Muhammad Ali, born January 17, 1942, in Louisville, Kentucky, had an amazing boxing career, winning the World Heavyweight Title three times. Throughout his boxing career, Ali won a total of 56 fights and lost 5, with 37 of those wins being knockouts.
Outside the ring, the self-proclaimed “world’s greatest” was also a staunch civil rights activist as well as a philanthropist. And though he may be gone, he is still remembered and revered for being a man of very strong principles.
To celebrate what would have been the 80th birthday of one of the greatest athletes of all time, Face2Face Africa shares with you nine surprising facts about the boxing legend:
He was named after a White abolitionist
Ali was named after Cassius Marcellus Clay, the 19th-century Kentucky politician who vehemently disagreed with slavery. Born in 1810 to a wealthy southern family that owned slaves, Clay had the best upbringing American money could buy. His family was influential in the state’s politics too. For his opposition to slavery, Clay was beaten for his seat in the House of Representatives. His life was also threatened for quite a while, so much so that he had to carry two pistols and a knife every time.
When Clay freed the slaves who had been bequeathed to him in an inheritance, the death threats against his life got worse. But they did not stop him. He established a newspaper in Kentucky, The True American, and continued to publish anti-slavery opinions and rhetoric.
Before becoming known as Muhammad Ali, he changed his name to Cassius X
On the day newly crowned 22-year-old heavyweight champion of the world Ali announced that he had rejected Cassius Clay as his “slave name”, Malcolm X, who had recruited him into the Nation of Islam, was beside him. The boxer told reporters that he had renounced his surname and would be known as “Cassius X”. This was until Nation of Islam leader Elijah Muhammad gave him a holy name — Muhammad Ali — in March 1964.
His career started after a missing bicycle
Ali was 12 years old when he met Joe Martin, a police officer in Louisville in October 1954. He had gone to report that his bicycle was stolen. The future boxer told police officer Martin that he would beat the culprit when he or she is found. Martin, also a boxing trainer, told an angry Ali that he must first learn how to fight. The police officer became Ali’s boxing teacher and about six weeks later, Ali won his first bout in a split decision.
He got more money from the gloves he used to defeat Liston than the fight itself
On February 25, 1964, Ali shocked many when he defeated the world heavyweight boxing champ, Sonny Liston, in a seventh-round technical knockout. History says an anonymous buyer purchased the gloves he wore to defeat Liston for $836,000. Meanwhile, Ali only got $630,000 for winning the fight.
******
◆ Your task
Reproduce the passage on Muhammad Ali word for word, everything from "Muhammad Ali, born" down to "wins being knockouts.". The entries that follow are taken from a separate source and have no connection to the text about Muhammad Ali.
******
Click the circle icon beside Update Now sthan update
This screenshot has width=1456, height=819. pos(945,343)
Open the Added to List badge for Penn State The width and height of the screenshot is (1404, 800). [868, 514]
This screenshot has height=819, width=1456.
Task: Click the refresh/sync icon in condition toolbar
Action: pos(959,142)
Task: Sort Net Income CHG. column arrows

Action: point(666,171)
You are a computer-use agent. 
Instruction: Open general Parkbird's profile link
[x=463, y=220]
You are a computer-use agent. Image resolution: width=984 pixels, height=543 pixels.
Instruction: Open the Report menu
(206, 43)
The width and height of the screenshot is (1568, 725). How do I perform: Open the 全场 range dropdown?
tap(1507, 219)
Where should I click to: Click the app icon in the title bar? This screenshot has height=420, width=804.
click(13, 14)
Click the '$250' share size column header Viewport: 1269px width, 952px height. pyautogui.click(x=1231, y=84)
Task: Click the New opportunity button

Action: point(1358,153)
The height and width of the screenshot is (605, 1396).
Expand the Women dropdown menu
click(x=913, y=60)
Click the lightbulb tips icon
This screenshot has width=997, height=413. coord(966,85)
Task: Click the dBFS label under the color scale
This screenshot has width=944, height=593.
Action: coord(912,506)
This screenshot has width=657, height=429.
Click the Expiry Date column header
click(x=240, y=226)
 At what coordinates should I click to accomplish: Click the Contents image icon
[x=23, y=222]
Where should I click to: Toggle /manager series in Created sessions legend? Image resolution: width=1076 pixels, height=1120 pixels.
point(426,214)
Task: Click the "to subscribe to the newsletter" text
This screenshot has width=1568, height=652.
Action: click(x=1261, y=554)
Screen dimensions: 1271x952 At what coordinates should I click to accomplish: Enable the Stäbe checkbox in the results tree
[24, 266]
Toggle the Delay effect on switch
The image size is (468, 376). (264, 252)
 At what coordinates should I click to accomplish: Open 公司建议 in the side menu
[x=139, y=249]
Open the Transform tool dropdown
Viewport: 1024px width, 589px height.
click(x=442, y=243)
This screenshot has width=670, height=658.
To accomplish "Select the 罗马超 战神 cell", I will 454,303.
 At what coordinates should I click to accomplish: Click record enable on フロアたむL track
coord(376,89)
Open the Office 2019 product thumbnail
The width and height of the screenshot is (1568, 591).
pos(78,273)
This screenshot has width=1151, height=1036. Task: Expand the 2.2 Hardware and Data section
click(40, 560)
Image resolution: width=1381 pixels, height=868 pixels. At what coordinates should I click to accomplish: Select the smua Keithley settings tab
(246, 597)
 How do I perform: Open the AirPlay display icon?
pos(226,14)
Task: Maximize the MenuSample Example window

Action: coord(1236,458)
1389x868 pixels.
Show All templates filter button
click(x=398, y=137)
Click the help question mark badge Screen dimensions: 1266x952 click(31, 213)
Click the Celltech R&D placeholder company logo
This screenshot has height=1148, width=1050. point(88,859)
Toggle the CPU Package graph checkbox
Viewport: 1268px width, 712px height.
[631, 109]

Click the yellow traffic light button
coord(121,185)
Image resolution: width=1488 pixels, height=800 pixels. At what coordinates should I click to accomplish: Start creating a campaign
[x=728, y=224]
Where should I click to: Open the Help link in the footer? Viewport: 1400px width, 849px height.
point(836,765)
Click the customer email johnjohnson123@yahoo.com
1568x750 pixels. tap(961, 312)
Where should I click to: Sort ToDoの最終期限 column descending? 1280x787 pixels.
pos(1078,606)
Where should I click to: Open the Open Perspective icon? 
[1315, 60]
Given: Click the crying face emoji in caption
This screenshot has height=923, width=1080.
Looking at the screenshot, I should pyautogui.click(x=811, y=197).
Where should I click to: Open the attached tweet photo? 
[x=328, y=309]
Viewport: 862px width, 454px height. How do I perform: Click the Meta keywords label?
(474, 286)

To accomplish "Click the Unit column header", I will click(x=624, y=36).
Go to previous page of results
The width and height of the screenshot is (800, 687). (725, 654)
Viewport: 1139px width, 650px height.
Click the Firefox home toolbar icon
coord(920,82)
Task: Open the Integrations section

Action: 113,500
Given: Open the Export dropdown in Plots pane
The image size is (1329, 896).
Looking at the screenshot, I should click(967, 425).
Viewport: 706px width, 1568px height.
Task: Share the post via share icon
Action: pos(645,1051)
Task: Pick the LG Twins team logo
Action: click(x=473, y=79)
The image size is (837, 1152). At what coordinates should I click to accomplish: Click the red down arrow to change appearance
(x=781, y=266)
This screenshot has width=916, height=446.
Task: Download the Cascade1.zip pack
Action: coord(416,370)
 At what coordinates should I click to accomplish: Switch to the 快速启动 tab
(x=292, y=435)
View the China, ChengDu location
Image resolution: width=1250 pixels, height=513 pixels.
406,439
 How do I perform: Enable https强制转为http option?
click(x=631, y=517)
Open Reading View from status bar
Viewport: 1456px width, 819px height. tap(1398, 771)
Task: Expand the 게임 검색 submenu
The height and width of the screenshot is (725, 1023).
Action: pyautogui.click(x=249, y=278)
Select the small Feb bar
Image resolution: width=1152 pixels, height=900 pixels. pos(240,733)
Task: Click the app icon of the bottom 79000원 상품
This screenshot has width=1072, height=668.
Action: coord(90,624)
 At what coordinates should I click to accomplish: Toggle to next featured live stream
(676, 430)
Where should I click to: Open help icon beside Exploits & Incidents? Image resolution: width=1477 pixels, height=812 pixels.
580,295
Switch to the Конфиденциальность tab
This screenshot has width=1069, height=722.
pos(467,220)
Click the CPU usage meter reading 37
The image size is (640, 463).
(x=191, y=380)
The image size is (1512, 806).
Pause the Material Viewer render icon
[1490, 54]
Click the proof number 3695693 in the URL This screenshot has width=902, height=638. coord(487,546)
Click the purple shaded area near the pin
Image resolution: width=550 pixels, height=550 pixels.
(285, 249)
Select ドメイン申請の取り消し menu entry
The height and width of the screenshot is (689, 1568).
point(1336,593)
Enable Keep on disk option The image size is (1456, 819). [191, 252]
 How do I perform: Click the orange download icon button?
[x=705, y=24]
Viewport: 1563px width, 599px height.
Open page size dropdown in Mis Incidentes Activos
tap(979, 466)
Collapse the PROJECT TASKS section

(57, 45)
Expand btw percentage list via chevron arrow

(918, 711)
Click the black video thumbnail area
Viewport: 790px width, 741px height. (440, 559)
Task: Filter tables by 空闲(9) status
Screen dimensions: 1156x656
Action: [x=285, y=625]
******
◆ Expected output
Muhammad Ali, born January 17, 1942, in Louisville, Kentucky, had an amazing boxing career, winning the World Heavyweight Title three times. Throughout his boxing career, Ali won a total of 56 fights and lost 5, with 37 of those wins being knockouts.